EXTRACTED TEXT:
________________

Skip to main content

HuggingFace Inference integration for Vision Agents

Project description

HuggingFace Plugin for Vision Agents

HuggingFace integration for Vision Agents. Supports cloud-based inference via HuggingFace's Inference Providers API and local on-device inference via Transformers.

Installation

# Cloud inference (HuggingFace Inference API)
uv add "vision-agents[huggingface]"

# or directly
uv add vision-agents-plugins-huggingface

# Local inference (Transformers - LLM, VLM, object detection)
uv add "vision-agents-plugins-huggingface[transformers]"

# Local inference with quantization (4-bit / 8-bit)
uv add "vision-agents-plugins-huggingface[transformers-quantized]"

Cloud Inference (API-based)

Configuration

export HF_TOKEN=your_huggingface_token

Text-only LLM

from vision_agents.plugins import huggingface

llm = huggingface.LLM(
    model="meta-llama/Meta-Llama-3-8B-Instruct",
    provider="together",  # or "groq", "cerebras", etc.
)

response = await llm.simple_response("Hello, how are you?")
print(response.text)

Vision Language Model (VLM)

________________

GIVEN RECORDS:
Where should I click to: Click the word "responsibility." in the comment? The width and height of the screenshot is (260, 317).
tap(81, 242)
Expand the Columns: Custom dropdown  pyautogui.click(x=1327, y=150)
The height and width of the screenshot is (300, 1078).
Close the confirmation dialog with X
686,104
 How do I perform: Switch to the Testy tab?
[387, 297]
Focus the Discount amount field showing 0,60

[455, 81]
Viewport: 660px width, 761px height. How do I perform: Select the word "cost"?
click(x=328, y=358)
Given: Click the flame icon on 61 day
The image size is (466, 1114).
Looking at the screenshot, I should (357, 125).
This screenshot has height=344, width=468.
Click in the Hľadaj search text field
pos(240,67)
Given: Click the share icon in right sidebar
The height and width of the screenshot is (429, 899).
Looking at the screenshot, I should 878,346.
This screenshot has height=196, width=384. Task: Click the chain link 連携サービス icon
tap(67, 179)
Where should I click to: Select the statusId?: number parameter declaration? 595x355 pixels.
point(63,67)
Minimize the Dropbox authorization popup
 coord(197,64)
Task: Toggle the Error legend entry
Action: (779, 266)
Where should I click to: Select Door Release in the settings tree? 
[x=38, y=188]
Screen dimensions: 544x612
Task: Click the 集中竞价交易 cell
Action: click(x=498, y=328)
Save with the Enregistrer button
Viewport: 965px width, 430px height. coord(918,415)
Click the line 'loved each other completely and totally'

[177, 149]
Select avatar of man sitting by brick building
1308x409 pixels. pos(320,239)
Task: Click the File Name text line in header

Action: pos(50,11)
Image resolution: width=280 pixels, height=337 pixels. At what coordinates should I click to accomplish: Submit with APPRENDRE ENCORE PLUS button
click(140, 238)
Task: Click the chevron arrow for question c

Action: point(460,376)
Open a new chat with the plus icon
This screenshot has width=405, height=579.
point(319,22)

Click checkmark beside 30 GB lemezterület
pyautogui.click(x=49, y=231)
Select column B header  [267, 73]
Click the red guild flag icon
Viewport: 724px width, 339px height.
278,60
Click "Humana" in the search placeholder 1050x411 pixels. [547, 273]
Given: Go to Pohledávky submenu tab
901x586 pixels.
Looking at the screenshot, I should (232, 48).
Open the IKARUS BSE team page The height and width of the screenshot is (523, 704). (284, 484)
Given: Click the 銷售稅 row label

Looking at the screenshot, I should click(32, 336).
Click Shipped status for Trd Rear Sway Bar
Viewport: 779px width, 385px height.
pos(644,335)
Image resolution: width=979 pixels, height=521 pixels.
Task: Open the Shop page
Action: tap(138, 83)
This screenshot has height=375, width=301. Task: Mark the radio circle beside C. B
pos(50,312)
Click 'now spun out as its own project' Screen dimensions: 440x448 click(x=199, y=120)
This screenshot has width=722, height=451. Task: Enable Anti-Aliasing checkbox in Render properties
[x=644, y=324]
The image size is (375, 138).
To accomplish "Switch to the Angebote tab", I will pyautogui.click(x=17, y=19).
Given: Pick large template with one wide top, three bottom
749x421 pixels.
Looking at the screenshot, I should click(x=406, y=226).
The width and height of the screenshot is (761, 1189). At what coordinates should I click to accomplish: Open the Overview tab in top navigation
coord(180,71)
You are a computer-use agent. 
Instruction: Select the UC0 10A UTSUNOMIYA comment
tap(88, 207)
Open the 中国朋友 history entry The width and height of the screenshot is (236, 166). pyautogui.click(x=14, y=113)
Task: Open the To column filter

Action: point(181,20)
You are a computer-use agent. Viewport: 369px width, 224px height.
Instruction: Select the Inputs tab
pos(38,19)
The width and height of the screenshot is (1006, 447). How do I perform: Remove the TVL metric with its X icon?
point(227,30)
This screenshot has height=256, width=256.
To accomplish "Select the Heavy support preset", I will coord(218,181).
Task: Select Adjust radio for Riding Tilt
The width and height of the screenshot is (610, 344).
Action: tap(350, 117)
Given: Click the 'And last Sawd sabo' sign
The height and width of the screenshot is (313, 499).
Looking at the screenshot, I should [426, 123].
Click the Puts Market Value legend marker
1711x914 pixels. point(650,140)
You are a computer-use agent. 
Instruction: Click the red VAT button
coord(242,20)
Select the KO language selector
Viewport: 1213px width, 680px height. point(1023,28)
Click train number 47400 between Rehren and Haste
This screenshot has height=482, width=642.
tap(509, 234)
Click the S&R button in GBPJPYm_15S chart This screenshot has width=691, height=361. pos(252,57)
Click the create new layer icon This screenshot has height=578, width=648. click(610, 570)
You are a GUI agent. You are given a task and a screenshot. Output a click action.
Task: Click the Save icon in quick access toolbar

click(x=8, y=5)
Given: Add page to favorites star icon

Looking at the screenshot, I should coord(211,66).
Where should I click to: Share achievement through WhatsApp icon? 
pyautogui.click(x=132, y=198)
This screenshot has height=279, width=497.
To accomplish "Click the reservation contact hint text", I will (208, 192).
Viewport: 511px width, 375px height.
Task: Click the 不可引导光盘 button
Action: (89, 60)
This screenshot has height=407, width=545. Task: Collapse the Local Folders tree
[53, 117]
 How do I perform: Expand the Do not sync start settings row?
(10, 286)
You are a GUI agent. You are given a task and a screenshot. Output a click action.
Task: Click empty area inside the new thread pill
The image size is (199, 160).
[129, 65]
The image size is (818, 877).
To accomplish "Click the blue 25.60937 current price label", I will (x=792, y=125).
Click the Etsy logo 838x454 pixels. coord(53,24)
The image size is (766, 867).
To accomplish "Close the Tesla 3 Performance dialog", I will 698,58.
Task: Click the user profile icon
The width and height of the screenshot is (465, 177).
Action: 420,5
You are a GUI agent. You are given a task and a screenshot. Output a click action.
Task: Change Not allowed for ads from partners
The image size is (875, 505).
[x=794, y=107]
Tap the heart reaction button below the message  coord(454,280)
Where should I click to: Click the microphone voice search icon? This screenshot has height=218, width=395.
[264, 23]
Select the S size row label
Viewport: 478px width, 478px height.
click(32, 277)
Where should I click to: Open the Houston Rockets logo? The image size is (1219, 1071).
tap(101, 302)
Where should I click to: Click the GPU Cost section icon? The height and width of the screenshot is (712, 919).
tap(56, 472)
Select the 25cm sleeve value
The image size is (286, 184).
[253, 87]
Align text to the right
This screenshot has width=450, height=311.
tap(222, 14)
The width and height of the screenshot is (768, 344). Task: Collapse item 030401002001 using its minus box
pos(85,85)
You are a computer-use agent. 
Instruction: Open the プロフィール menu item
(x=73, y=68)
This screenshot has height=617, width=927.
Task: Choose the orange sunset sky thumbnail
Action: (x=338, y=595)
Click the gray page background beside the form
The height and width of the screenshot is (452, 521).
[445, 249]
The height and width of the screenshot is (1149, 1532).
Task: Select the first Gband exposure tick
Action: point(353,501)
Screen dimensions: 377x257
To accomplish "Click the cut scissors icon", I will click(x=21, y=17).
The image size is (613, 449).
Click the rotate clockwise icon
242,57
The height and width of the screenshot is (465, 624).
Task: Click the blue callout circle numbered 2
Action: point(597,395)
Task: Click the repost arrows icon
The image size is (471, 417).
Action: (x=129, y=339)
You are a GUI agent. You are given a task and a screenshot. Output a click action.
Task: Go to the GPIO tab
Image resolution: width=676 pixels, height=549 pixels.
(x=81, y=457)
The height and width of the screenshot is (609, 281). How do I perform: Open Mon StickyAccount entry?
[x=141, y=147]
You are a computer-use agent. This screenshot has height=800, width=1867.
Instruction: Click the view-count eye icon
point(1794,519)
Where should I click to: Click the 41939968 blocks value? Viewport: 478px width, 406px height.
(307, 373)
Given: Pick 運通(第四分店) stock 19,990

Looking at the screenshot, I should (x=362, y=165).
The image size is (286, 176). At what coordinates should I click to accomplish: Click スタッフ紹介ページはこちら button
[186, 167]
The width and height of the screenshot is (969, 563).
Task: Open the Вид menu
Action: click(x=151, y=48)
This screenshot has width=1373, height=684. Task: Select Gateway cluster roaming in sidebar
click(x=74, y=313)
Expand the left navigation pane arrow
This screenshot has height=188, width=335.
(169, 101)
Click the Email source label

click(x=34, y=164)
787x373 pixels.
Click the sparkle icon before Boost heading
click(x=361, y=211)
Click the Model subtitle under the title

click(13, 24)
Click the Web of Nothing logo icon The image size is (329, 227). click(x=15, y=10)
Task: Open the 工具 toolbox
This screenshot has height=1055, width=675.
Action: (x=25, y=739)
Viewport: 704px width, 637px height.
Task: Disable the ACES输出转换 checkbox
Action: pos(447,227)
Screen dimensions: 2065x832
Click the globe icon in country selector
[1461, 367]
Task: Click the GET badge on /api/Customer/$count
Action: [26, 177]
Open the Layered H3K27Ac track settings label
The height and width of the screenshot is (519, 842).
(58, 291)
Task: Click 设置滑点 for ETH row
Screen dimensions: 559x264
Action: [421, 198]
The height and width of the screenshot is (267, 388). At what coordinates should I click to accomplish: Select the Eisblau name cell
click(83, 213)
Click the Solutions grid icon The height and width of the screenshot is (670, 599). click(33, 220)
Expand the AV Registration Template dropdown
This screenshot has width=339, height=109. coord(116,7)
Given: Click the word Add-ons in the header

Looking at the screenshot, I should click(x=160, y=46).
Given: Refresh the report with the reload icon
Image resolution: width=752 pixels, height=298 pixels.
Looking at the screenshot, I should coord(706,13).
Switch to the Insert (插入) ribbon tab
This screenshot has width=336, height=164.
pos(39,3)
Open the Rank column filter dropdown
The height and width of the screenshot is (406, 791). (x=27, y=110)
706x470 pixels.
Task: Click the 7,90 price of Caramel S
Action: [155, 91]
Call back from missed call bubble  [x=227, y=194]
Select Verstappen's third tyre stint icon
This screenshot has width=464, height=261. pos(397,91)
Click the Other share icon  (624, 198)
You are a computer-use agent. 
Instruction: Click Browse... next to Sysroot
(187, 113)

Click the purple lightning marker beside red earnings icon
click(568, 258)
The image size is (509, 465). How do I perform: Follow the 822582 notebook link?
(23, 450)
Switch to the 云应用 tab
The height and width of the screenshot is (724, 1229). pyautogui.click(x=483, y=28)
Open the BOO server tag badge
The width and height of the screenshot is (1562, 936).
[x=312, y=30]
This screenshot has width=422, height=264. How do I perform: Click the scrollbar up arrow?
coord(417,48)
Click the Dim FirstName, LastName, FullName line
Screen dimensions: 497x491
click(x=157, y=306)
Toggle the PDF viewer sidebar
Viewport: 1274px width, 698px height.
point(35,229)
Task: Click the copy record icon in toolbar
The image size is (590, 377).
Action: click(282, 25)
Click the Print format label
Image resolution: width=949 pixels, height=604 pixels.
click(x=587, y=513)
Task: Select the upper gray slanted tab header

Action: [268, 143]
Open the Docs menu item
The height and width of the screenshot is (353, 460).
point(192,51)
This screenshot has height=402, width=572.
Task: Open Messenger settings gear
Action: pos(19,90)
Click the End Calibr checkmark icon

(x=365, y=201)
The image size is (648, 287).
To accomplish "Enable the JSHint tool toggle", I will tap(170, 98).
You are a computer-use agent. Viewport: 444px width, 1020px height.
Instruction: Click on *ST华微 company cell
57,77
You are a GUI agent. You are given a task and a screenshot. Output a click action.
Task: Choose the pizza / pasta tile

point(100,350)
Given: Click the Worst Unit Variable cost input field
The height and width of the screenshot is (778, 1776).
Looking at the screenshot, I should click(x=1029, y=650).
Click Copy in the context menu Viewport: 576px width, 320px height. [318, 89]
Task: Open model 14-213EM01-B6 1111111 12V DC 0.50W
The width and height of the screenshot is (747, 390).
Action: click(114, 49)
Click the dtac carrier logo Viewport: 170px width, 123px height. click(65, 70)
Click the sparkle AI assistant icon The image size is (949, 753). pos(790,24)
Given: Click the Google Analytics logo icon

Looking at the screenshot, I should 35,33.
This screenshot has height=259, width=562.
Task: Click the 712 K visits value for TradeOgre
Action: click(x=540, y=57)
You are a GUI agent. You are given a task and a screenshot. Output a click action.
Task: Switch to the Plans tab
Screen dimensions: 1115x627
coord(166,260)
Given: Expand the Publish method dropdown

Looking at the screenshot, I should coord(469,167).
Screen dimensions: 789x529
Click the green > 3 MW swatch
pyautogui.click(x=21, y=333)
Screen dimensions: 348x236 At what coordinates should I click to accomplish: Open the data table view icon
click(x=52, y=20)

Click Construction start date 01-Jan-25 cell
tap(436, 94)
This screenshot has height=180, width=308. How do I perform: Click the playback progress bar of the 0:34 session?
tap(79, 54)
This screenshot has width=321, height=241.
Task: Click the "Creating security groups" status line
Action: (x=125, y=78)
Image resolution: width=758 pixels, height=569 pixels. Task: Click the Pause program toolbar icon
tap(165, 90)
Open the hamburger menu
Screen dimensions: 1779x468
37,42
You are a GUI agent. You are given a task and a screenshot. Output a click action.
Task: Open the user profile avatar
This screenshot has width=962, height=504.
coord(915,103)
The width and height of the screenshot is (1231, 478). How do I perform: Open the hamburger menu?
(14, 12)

________________

PROBLEMS AND TASKS:
A. On the HuggingFace plugin page, what does the plugin use for local on-device inference?
B. Rewrite the HuggingFace plugin page from "HuggingFace Inference integration" to "(HuggingFace Inference API)", changing "Vision Agents" to "Visual Agents".
C. Carry the HuggingFace plugin page on past its last line.
The entries aren't needed for any of this work.

RESPONSES TO THE TASKS:
A. Transformers

B.
HuggingFace Inference integration for Visual Agents

Project description

HuggingFace Plugin for Visual Agents

HuggingFace integration for Visual Agents. Supports cloud-based inference via HuggingFace's Inference Providers API and local on-device inference via Transformers.

Installation

# Cloud inference (HuggingFace Inference API)

C.
from vision_agents.plugins import huggingface

vlm = huggingface.VLM(
    model="Qwen/Qwen2-VL-7B-Instruct",
    fps=1,
    frame_buffer_seconds=10,
)

response = await vlm.simple_response("What do you see?")
print(response.text)

Local Inference (Transformers)

Runs models directly on your hardware (GPU/CPU/MPS). Requires the [transformers] extra.

Local LLM

from vision_agents.plugins import huggingface

llm = huggingface.TransformersLLM(
    model="meta-llama/Llama-3.2-3B-Instruct",
)


@llm.register_function()
async def get_weather(city: str) -> str:
    """Get the current weather for a city."""
    return f"The weather in {city} is sunny."


response = await llm.simple_response("What's the weather in Paris?")

Supported Providers

With 4-bit quantization (~4x memory reduction)

llm = huggingface.TransformersLLM( model="meta-llama/Llama-3.2-3B-Instruct", quantization="4bit", )


**Parameters:**

- `model` (str): HuggingFace model ID
- `device`: `"auto"`, `"cuda"`, `"mps"`, or `"cpu"`
- `quantization`: `"none"`, `"4bit"`, or `"8bit"`
- `torch_dtype`: `"auto"`, `"float16"`, `"bfloat16"`, or `"float32"`
- `max_new_tokens` (int): Max tokens per response (default: 512)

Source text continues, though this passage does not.